Will my son or daughter remember to take their medication regularly? Will they recognize when their symptoms worsen and they need to adjust their usual medications? Will they be aware of possible triggers and avoid them?
When the answer is “no,” the consequences can be stressful, even dire. That’s why Group Health Research Institute Senior Investigator Paula Lozano, MD, MPH, is exploring new ways to help families with chronically ill kids ensure the answer is “yes.”
Dr. Lozano’s goal is to help children with chronic illness and their parents build the knowledge and skills they need to ensure a safe and successful transition to adulthood. As a Group Health pediatrician and assistant medical director in the organization’s Department of Preventive Care, she has firsthand knowledge of the challenges families face when raising kids who are chronically ill. With funding from the Lucile Packard Foundation for Children’s Health, she and her GHRI research team are developing a new conceptual model for managing chronic illness as children grow up. Among her team members are GHRI Research Associate Karin Johnson, PhD, and expert advisors from Seattle Children’s Research Institute and the University of Washington Departments of Pediatrics and Family and Child Nursing.
The new model expands upon the self-management component of the Chronic Care Model—a widely used approach to improving chronic illness outcomes developed by GHRI’s MacColl Center for Health Care Innovation in the mid-1990s. Dr. Lozano’s model brings self-management into the pediatric context by incorporating the different roles the parent and child play in the child’s ongoing care.

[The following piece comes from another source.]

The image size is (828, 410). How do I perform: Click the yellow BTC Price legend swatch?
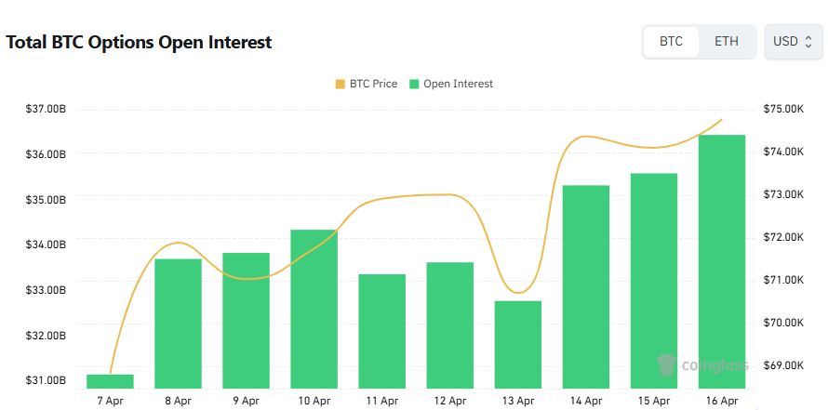pyautogui.click(x=340, y=84)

“Our model addresses important differences in self-management that arise when the person with chronic illness is a child,” Dr. Lozano explains. “As the child grows up, the parent is teaching, coping, modeling, planning—and all of this is happening in the context of the parent-child relationship. They may not be moving in lockstep, and the child may rebel. It takes parenting to a whole new level.”
The model also accounts for the changing nature of self-management as chronically ill kids reach different stages of development. For example, the strategies a parent might use to manage their child’s illness—whether it’s sickle cell disease, cystic fibrosis, or rheumatoid arthritis—will be different depending on whether the child is 5, 10, or 15 years old.

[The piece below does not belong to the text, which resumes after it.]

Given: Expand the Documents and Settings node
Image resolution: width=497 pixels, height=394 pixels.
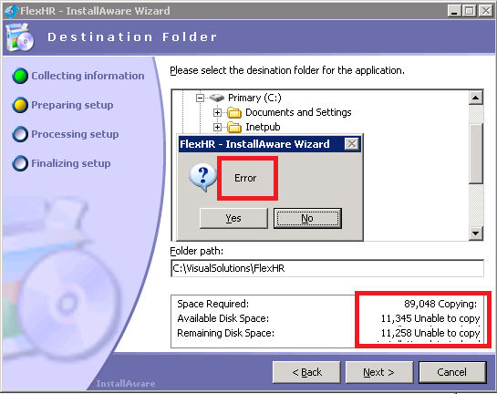Looking at the screenshot, I should click(x=217, y=112).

“With pediatric self-management, you’re not dealing with a mature individual who has the skills and abilities to manage a chronic condition,” Dr. Lozano says. “At the same time, the child or teen may be ready to take on more responsibilities than the parent or provider realizes. You’re dealing with a moving target.”
To learn how families cope with these transitions, Dr. Lozano’s team led a series of focus groups with parents of chronically ill kids and young adults who grew up with a chronic illness. For some families, the illness was a footnote. For others—especially those with rarer and more serious conditions—it dominated much of the family’s life. A key challenge for nearly everyone was ensuring growing kids learned how to manage their condition day to day—making good choices about what they eat, when to take their medications, and which recreational activities to participate in.

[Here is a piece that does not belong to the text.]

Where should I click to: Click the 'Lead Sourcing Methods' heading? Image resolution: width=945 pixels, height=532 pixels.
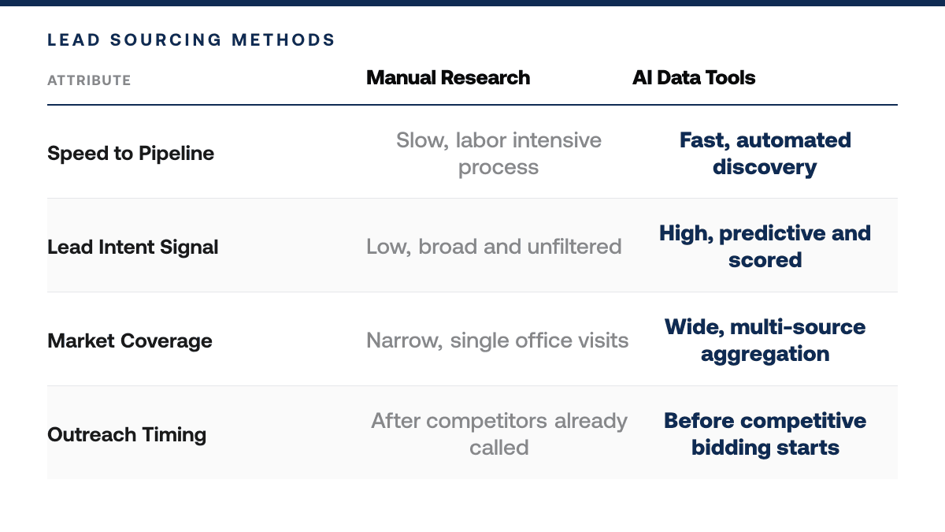click(191, 39)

“We learned that, in general, parents aren’t thinking about the transition to adulthood, and their doctors aren’t really talking with them about it,” she says. “Savvy parents and providers intuitively tune into it. But it’s not part of what’s taught in regard to pediatric chronic illness care, and there’s no infrastructure to support it. We hope the new model will help fill this important gap.”
One young man in Dr. Lozano’s focus groups shared a story that illustrates what can happen when teens with chronic illness start living on their own—but don’t have the knowledge and skills they need to effectively manage their condition. He ended up in the emergency room a few weeks after leaving home for college for the first time.
“He’d started having symptoms and realized he was a few hundred miles from home and didn’t know what to do,” says Dr. Lozano. “He was scared and didn’t have the skills—or confidence—to troubleshoot the situation on his own. He got on the phone with his parents and they had to make it up as they went along. He described it as ‘pandemonium.’ It took a couple of stressful days and a trip to the ER to sort things out. He wondered why his family and his provider hadn’t thought ahead and helped him plan for this.’’
Dr. Lozano’s long-term goal is to use the model to put new tools in the hands of families and providers who are managing childhood chronic illness. She expects the model will be ready for dissemination this fall and is currently working with the Lucile Packard Foundation on a plan to share it as widely as possible. Next, she hopes to explore funding opportunities to support an intervention that would orient parents to the model and give them tools to use in their interactions with their child and their child’s health care providers. Dr. Lozano is passionate about this approach because it’s practical and puts families in the driver’s seat.
“You could design an intervention based in the health care system—but why can’t this also be a model that parents and kids use? If it goes through them, it’s consumer demand. It’s empowering families.”
by Jessica Ridpath